I am not sure when space started calling to me, but I do remember watching Xenon, Girl of the 21st century at 12 and thinking, I can make that happen. Fast forward 21 years and I still have that fascination with exploration, just now I am looking more at innerspace. I remember Andy Torbett’s 2019 Go Dive talk; to non-divers, we are all incredible aquanauts, we bring the underwater world to those that cannot see it themselves. That sits with me to this day reminding me why I teach.
Last night, the first private rocket was to take astronauts to the International Space Station. The first time US astronauts would be leaving from US soil since the last shuttle launched in 2011, something I was fortunate enough to watch. But this launch was called due to weather.
The thing is, when you are launching rockets with that acceleration and want to hit a certain position or target, you have a small launch window to make it work. It is partly why the launch of the James Webb Space Telescope has been moved so many times, not just in date, but in launch site. Each launch has an optimal window, and weather does not always cooperate. Yesterday’s launch was an instantaneous launch, meaning they had to leave on time or they would not hit the space station.
If you watched the live stream last night, the weatherman said that they should be clear 12 minutes after T-0:00, but they chose to scrub the mission. It was less because of the cloud cover, but there was also a concern that an abort down range would mean recovery teams would need to go out and collect the capsule and astronauts, all while a tropical storm is brewing off the coast.
Why does this matter? Think about our own risk assessments in diving. In the UK, we have our own instantaneous launch, ropes off is ropes off because of tide considerations. In the last four years, I have had more boat trips in the UK be called off for weather than I think I have actually attended, but I respect the decision of the boat crew.
The truth is, we should be risk assessing every dive, should have our own countdown sequence and systems check. We build kit and test it, we look broadly at the weather and decide to leave the dock.
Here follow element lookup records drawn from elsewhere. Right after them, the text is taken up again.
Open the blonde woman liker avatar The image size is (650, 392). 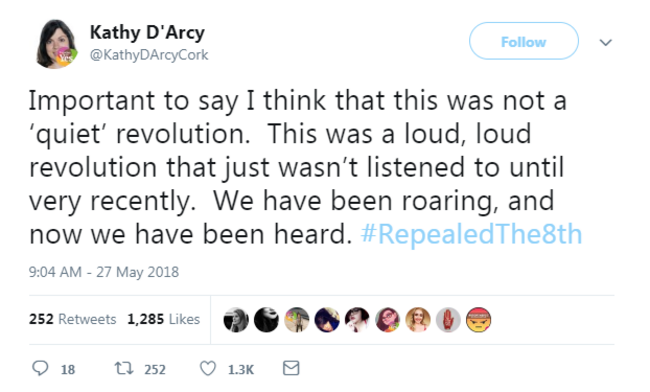[x=418, y=320]
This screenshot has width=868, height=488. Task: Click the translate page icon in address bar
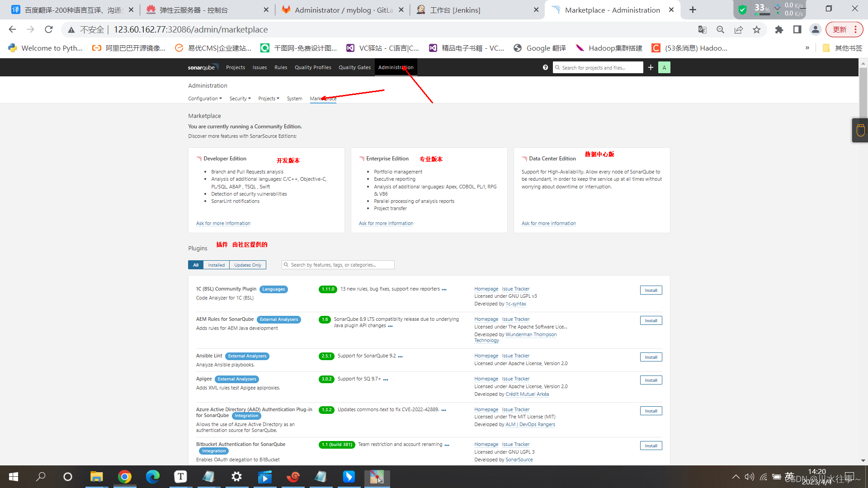click(702, 30)
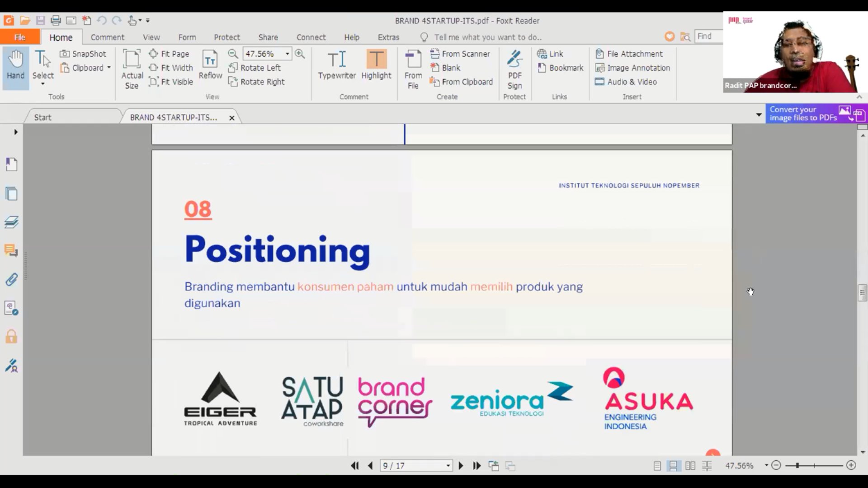
Task: Expand the left navigation panel arrow
Action: coord(16,132)
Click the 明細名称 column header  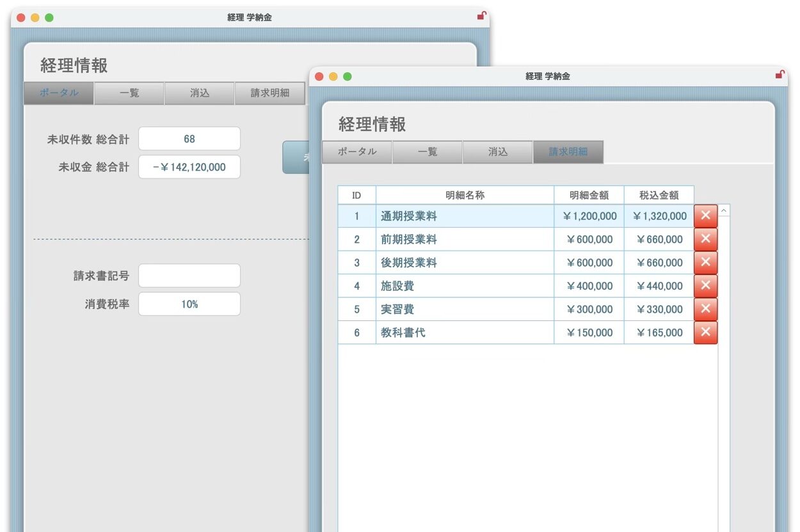(466, 195)
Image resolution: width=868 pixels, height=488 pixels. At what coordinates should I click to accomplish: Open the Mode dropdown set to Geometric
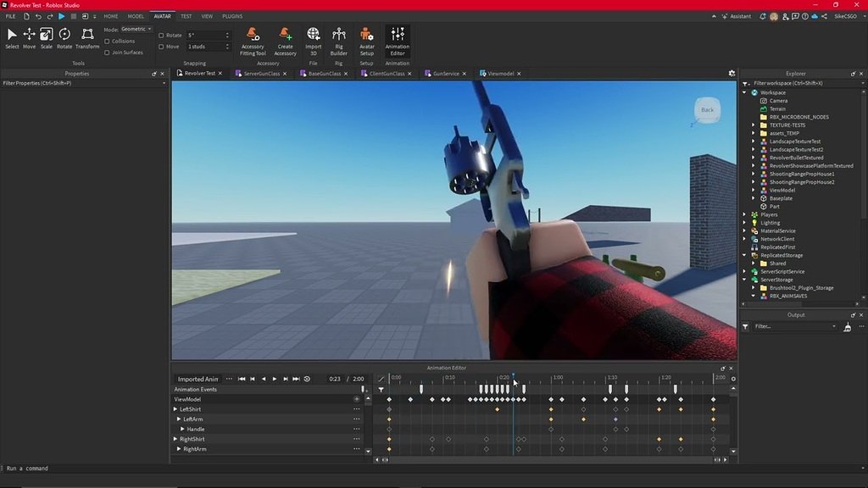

As we are kitting up, doing buddy checks, and even taking that step off of the boat, we should be constantly evaluating our readiness. I have two memorable aborted dives in the same four years. In one case I chose to abort as me and my buddy were on the swim line, I still am not sure what it was, but I just was not happy and decided that dive was not for me that day. We were in Egypt, on a liveaboard that I paid a substantial amount of money for, but it was not worth it if my head was not in the game.
The other, Tracey and I were in Scapa Flow for the centenary, TWO YEARS of waiting and countless money spent on the trip and the preparations.
Due to a series of events, there were two dives where one of us just was not happy, and about twenty minutes into the dive decided it was not worth it to be there anymore.
My challenge to many of you, forget the price tag of a dive. NASA lost about $1.2 million for every scrubbed shuttle mission, there is no data yet on what the cost to scrub last night’s mission was. But there were two human lives immediately affected by the launch, and in a downrange abort, numerous rescuers would be at risk.
If you are not up to a dive for whatever reason, call it. Remember ANY diver for ANY reason can call ANY dive. There is always another day.